*GOALS:*
**a.** Copy the part of the NSO background worker post that begins at the words "We ended the" and ends after the words "in this post.".
**b.** Answer these questions from the NSO background worker post:
(i) Which colleague did the author hand the code over to?
(ii) What does the author's workplace call its NSO development environment?
(iii) What problem did that colleague report instead of feedback on the interface?
**c.** Continue the post on writing a Python background worker for Cisco NSO from its last sentence.

*EXTRACT PROVIDED:*
****

26 Jul 2019

Writing a Python background worker for Cisco NSO - part deux

1 Writing a Python background worker for Cisco NSO - part deux (2)

We ended the first part with a chunk of code that implements all the functionality we had listed as our requirements. You'll find the code in this commit in case you want to look at it in more detail and how it then evolved, which is what I'll detail in this post.

First thing I did, after having played around with this code myself for some time, was to hand it over to my colleague Marko. Marko just happened to be implementing an NSO component that needed to run in the background and so he was in need of the background_process design that I had been working on. I couldn't find a better beta tester than Marko, as he was in fact involved in the design of this background worker process pattern and so was familiar with the whole idea but hadn't, up to this point, written any code on it. I expected to get some feedback on if the interface was any good or how documentation was lacking. Instead he comes back saying NSO hangs.

1.1 Debugging a hung Python VM

At work we have a rather sleek way of starting up a development environment for NSO. We call it a playground and it consists of one or more containers running NSO and a number of virtual routers or other support containers that together form a small topology. Starting a playground is just a matter of executing one script, waiting a few minutes (both NSO and virtual routers are slow in starting up) and then you can start coding. There are different topologies you can choose from as well as options for controlling persistence of data or restarting playgrounds until tests fail (for finding bug reproduction cases). We start the same topologies in CI for testing. All in all it gives a rather good guarantee that the environment we develop and test in are all uniform.

****

*DATASET ROWS:*
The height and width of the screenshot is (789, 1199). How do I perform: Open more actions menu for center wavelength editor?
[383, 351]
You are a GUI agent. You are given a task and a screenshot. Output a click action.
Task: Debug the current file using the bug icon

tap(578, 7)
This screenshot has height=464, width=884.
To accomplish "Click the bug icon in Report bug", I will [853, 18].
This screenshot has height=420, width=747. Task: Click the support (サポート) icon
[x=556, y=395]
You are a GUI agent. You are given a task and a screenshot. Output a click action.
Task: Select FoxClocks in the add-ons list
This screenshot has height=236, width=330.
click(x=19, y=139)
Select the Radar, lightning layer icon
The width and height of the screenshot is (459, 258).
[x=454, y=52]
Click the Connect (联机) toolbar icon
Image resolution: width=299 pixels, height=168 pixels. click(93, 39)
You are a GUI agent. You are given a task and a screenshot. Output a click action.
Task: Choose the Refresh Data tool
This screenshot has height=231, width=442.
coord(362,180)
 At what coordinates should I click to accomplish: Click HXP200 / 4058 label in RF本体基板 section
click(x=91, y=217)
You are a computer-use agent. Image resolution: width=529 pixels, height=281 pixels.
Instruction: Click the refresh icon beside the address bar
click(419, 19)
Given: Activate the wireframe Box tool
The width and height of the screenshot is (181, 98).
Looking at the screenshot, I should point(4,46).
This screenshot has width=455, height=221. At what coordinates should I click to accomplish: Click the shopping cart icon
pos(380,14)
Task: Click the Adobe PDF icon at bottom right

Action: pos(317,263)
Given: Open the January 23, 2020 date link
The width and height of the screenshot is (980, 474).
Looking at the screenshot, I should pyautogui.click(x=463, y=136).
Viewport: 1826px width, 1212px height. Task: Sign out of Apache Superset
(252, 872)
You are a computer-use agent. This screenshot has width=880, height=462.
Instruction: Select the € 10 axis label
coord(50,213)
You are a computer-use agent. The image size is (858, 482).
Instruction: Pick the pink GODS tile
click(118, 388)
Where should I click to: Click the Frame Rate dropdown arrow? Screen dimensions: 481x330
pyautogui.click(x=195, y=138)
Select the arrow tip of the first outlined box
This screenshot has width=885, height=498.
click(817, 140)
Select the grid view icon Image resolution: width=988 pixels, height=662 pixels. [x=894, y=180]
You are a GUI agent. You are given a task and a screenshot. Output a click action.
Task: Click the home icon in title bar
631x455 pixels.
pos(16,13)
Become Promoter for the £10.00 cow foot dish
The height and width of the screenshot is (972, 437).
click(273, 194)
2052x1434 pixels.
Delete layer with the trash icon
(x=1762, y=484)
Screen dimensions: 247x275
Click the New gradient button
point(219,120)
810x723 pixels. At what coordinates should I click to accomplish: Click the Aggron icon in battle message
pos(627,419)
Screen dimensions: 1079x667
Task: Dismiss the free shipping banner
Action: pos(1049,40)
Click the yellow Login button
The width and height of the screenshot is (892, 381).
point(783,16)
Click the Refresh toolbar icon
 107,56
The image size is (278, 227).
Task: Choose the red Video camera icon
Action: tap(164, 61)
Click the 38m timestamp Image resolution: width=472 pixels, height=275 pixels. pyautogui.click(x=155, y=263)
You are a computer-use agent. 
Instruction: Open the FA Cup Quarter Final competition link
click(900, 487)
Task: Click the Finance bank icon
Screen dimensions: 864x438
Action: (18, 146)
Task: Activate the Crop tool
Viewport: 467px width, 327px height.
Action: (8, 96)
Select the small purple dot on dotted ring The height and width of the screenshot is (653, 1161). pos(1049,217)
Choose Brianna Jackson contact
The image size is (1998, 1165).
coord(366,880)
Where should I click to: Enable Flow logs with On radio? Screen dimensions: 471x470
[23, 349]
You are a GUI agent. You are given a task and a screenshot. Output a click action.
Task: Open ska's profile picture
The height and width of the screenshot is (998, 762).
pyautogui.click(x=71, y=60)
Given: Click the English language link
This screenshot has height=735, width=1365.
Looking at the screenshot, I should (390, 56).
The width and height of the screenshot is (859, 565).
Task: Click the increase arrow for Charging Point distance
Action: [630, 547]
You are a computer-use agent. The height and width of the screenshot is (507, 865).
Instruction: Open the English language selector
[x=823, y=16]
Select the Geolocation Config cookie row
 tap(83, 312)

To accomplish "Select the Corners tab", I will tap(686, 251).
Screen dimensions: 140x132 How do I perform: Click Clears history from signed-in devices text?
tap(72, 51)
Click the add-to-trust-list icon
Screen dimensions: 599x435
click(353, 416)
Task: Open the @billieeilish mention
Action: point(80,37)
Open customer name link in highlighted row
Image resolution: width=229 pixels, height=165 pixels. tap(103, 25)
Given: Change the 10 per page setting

****

*RESULTS OF THE EXERCISE:*
**a.**
We ended the first part with a chunk of code that implements all the functionality we had listed as our requirements. You'll find the code in this commit in case you want to look at it in more detail and how it then evolved, which is what I'll detail in this post.

**b.**
(i) Marko
(ii) A playground
(iii) NSO hangs

**c.**
When Marko said his NSO had hung I was perplexed as it had worked so well for me. We started looking into differences but there were none, or very few. We ran the same playground topology using the same code versions and we were even running it on the same physical machine. Yet mine worked fine, being able to consistently redeploy the bgworker package and his didn't. It was clear we needed to find out what was going on and fix it.

To reproduce the hang, using the bgworker as it looked then all that is required is to redeploy the package a few times and you are likely to encounter the hang. The background worker would periodically log a message and when it was hung there would simply be no message. We tried adding print statements but it made little difference. We tried to instead write some data to a temporary file but it didn't work.

Increasing the log level to debug from a lower level seemed to increase the likelihood of the hang but we still didn't understand why. We added a stack dumper and a signal handler so when we sent a USR1 signal we would dump the stack to a file which we could inspect to understand what the program was doing. The stack:

File "/usr/lib/python3.5/logging/__init__.py", line 1487, in callHandlers
  hdlr.handle(record)

File "/usr/lib/python3.5/logging/__init__.py", line 853, in handle
  self.acquire()

File "/usr/lib/python3.5/logging/__init__.py", line 804, in acquire
  self.lock.acquire()

Finally some progress. We repeated this, taking a stack dump for multiple invocations when Python had hung and they all showed the same stack. We were waiting on acquiring a lock!

1.2 A ten year old bug

The stack dump further reveals that the lock is being acquired in the logging module, which simply takes a lock around the output in the handler when it is emitting a log message. I didn't actually know the logging module took locks - mostly because I never thought about how it worked internally - but it's fairly natural since we would otherwise risk two log messages emitted at the same time overwriting each other.

The bgworker uses a mix of logging, threads and multiprocessing. As it turns out, there is a bug related to this exact mix that Marko found. The bug is ten years old and hadn't yet been fixed.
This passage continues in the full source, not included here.